Por Kojin Karatani, traduzido por Daniel Fabre.
Kojin Karatani é um critico literário e pensador japonês contemporâneo, autor de Transcrítica, obra em faz uma leitura original de Kant através de Marx e de Marx através de Kant. Seu trabalho ganhou visibilidade após Slavoj Zizek tomar por empréstimo seu conceito de “visão em paralaxe” – inclusive como título de seu próprio livro.
No presente artigo, o autor demonstra a importância do 18 de Brumário de Louis Bonaparte, de Karl Marx, na leitura de períodos de “crise” como os atuais. Karatani nos demonstra como a crítica da ciência política de Marx torna possível compreender a compulsão à repetição presente na história, relacionando o fascismo ao fenômeno do bonapartismo.
Quando o sistema comunista caiu no fim dos anos 1980 e – como simbolizado pela assertiva de Francis Fukuyama (1998) sobre o “fim da história” – uma perspectiva otimista baseada na globalização da democracia representativa e na economia de mercado liberal foi proclamada, pareceu que os trabalhos de Marx como o Capital ou o 18 de Brumário de Luís Bonaparte tinham perdido inteiramente seu sentido. Ainda assim, foi naquele ponto que esses trabalhos começaram a emitir um tímido, mas ainda assim, poderoso brilho. Desde então, testemunhamos uma recessão ao redor do mundo e a disfunção da democracia representativa. Isso não prognostica, entretanto, a queda do capitalismo ou do estado-nação moderno. Ao contrário, isso expõe o fato de que a história existe em um tipo de compulsão à repetição.

-----

■ **Tarefa escrita**:
Prolongue o texto sobre a leitura que Karatani faz do 18 de Brumário, retomando-o logo após a última frase apresentada.

■ **Conteúdo dos dados**:
-----

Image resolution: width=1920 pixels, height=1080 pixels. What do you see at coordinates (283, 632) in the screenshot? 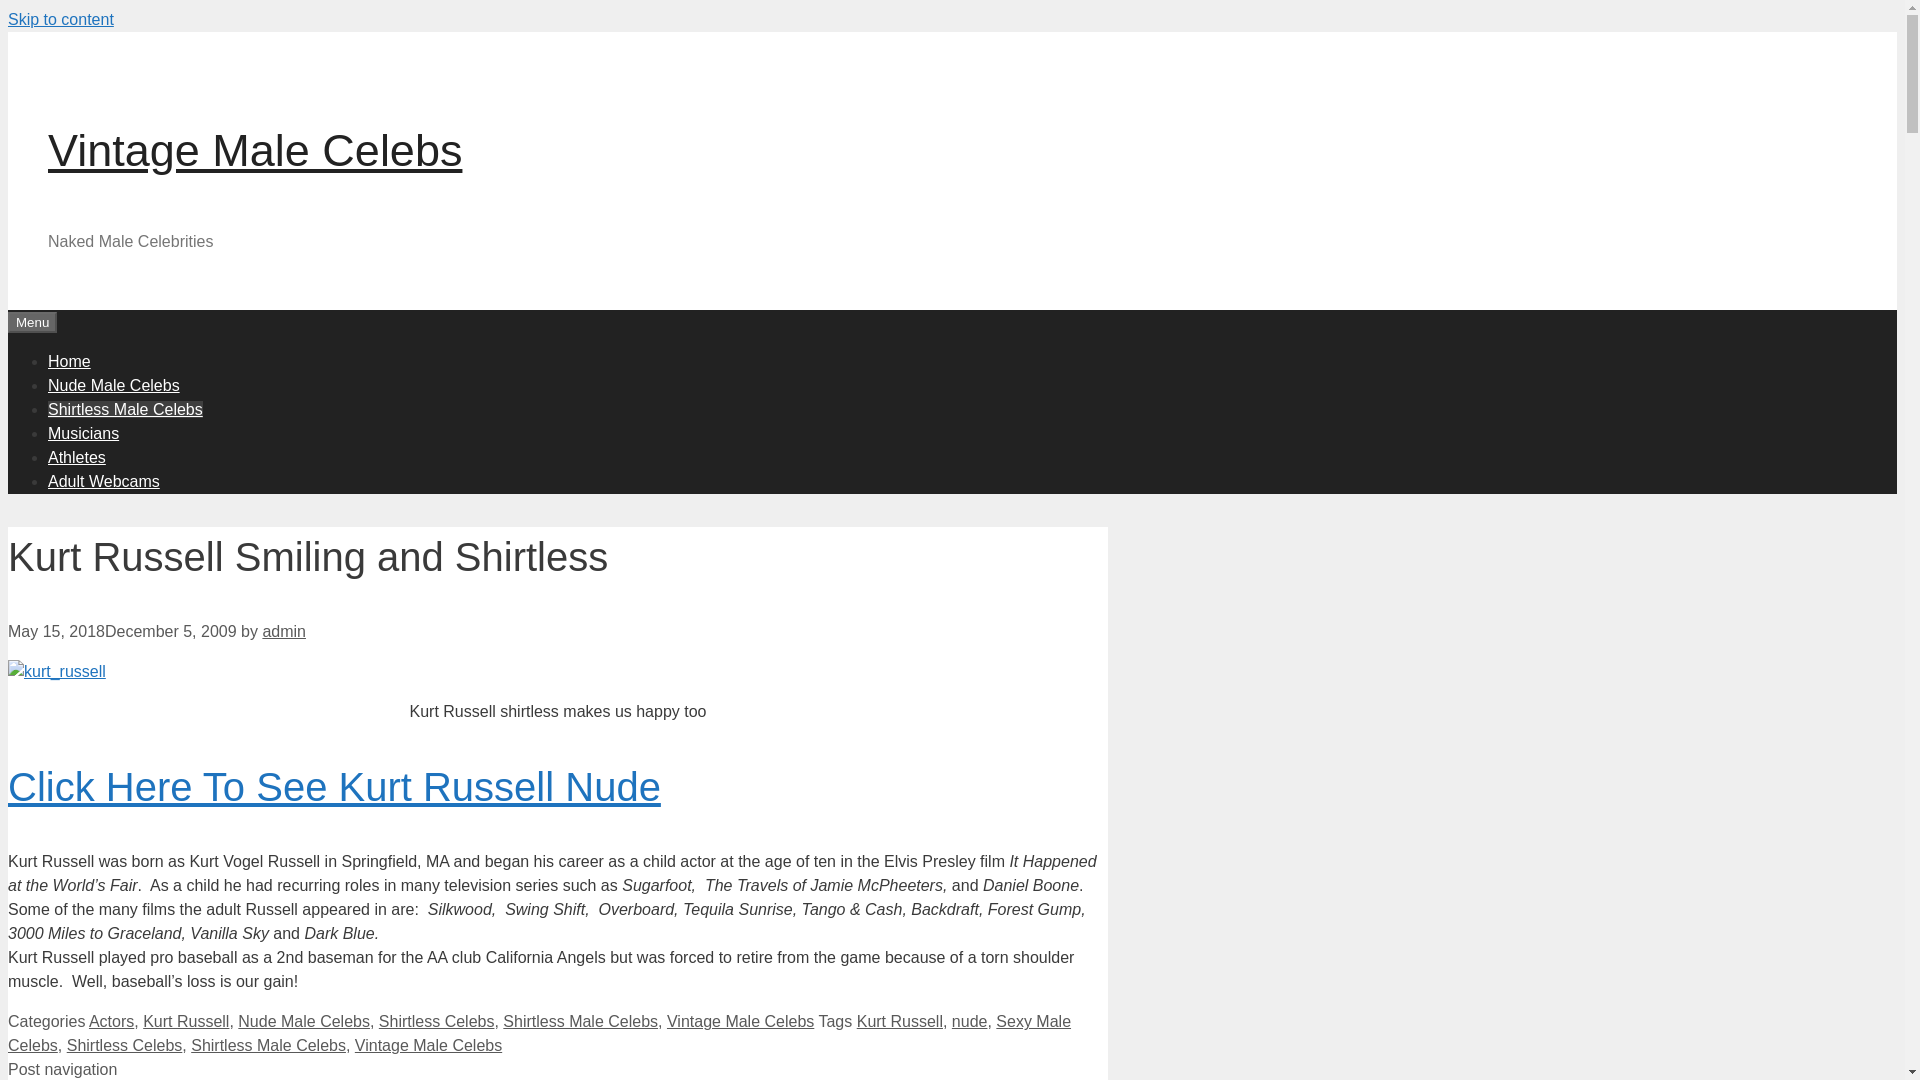
I see `admin` at bounding box center [283, 632].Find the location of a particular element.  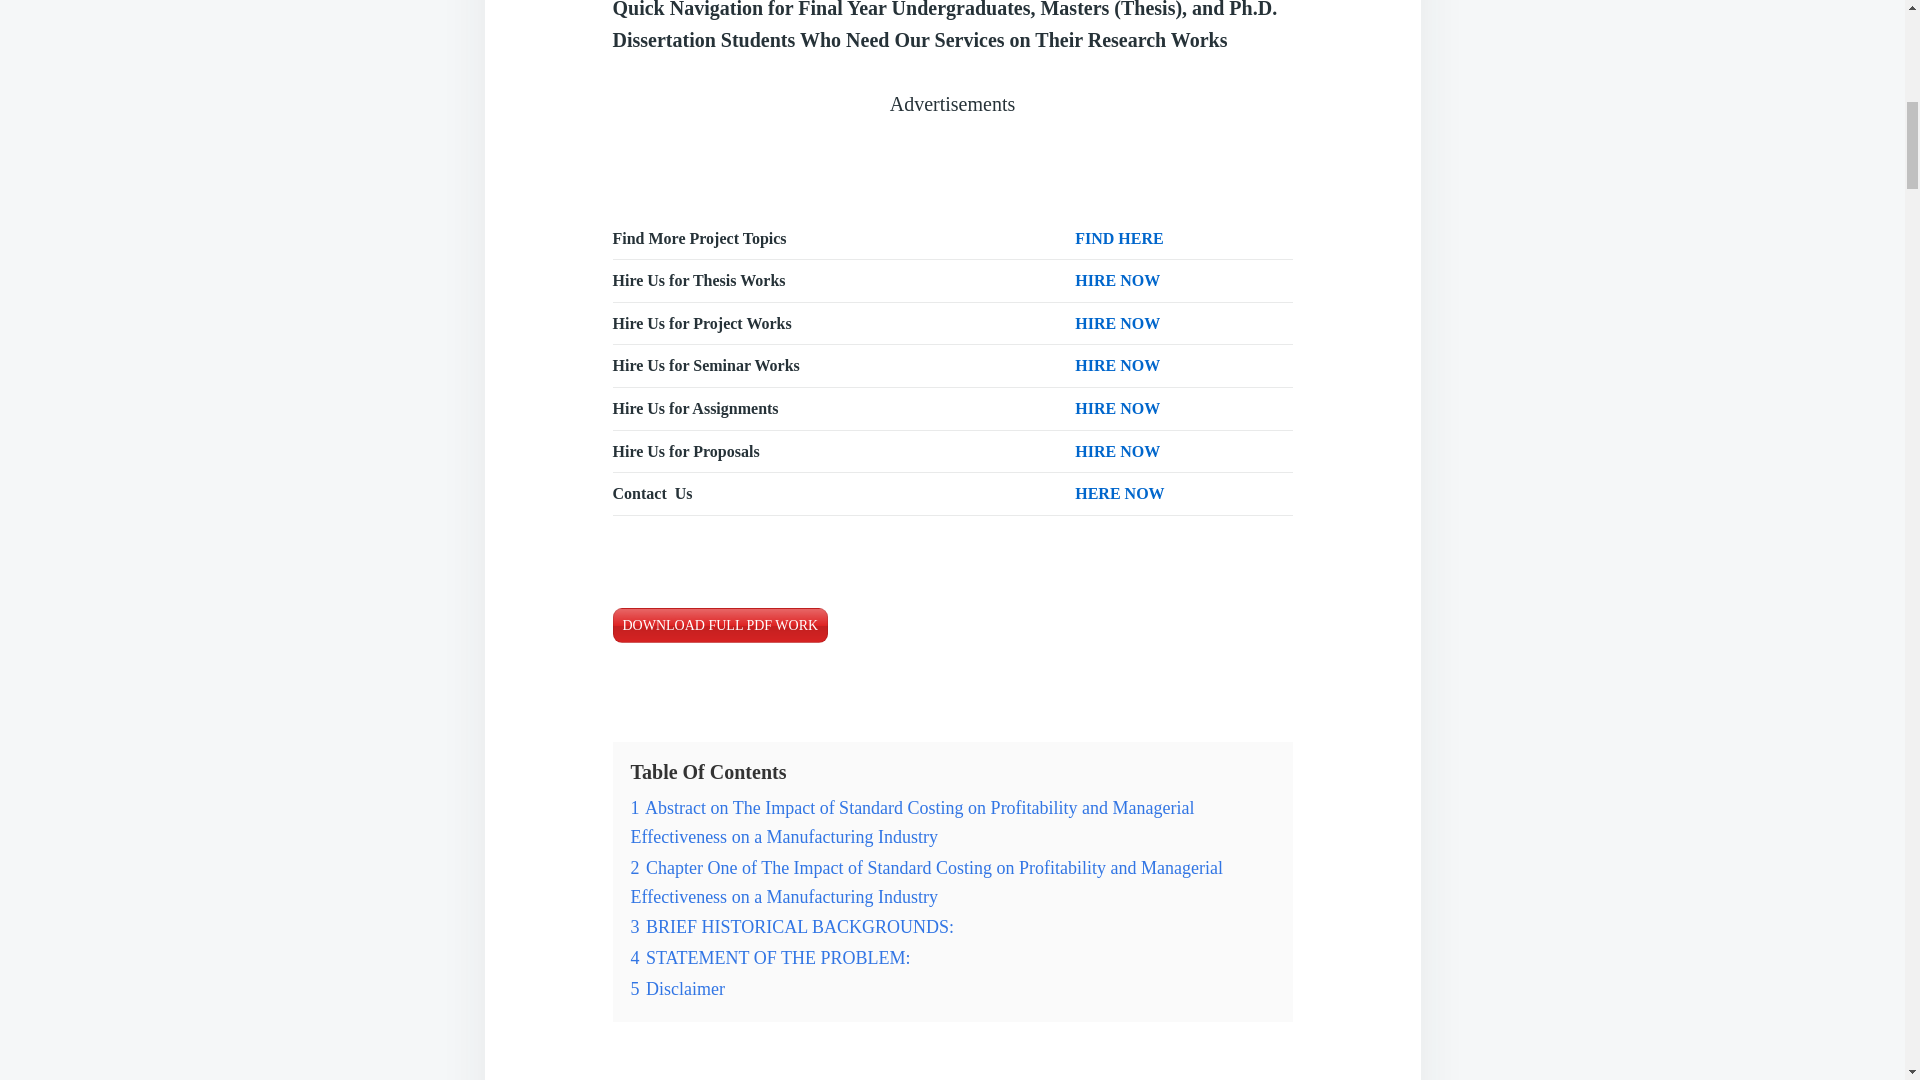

-----

■ **Resultado do exercício**:
É precisamente o problema desta compulsão à repetição que O Capital e o 18 de Brumário apontam. O que Marx mostrou no Capital é a compulsão à repetição inerente ao movimento do capital em direção a acumulação. O Capital é levado a auto-reprodução através de um incessante processo de diferenciação, e esse processo não é capaz de evitar os repetidos ciclos negociais de recessão, prosperidade, crise econômica, recessão. Por outro lado, o 18 de Brumário elucida a compulsão à repetição que não pode ser resolvida pela forma política do moderno estado-nação, uma compulsão à repetição que é de fato inevitavelmente posta em movimento pela tentativa mesma de resolvê-la. O que precisa ser reconhecido nos anos 1990 é que ainda nos encontramos nesta compulsão à repetição.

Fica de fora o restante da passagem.